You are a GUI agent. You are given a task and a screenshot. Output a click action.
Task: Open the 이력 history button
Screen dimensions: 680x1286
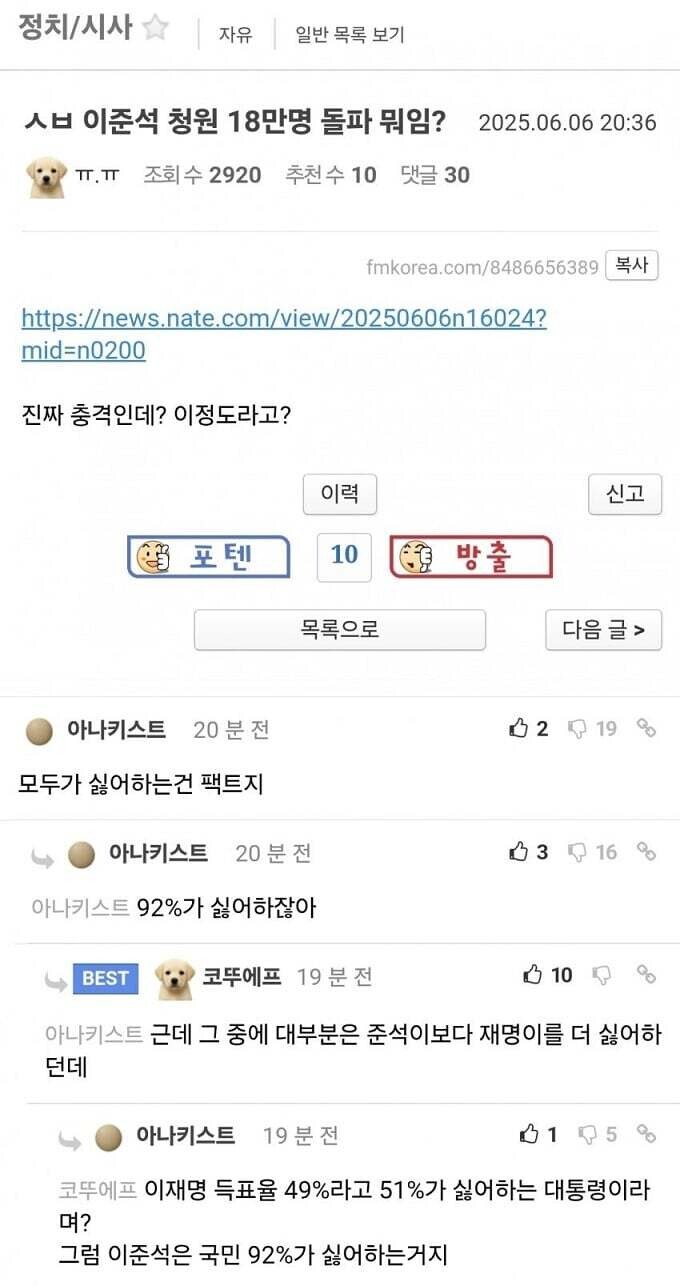340,494
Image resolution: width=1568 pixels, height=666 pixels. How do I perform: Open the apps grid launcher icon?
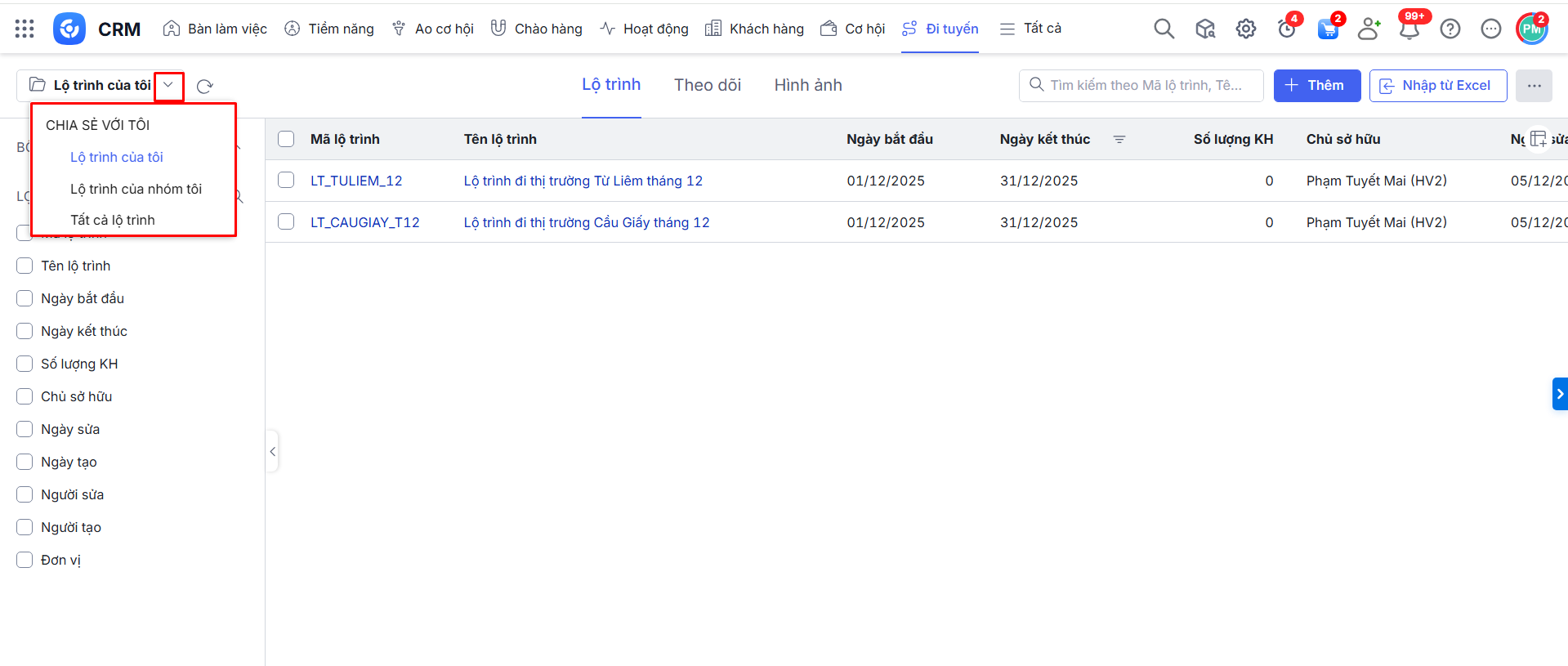pyautogui.click(x=25, y=29)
§ §
▶ _Problem_:
A word-for-word reprint of the listing above is needed, minus the pictures.

▶ _Reply_:
You are a GUI agent. You are given a task and a screenshot. Output a click action.
Task: Open the 이력 history button
Screen dimensions: 680x1286
340,494
Image resolution: width=1568 pixels, height=666 pixels. How do I perform: Open the apps grid launcher icon?
pyautogui.click(x=25, y=29)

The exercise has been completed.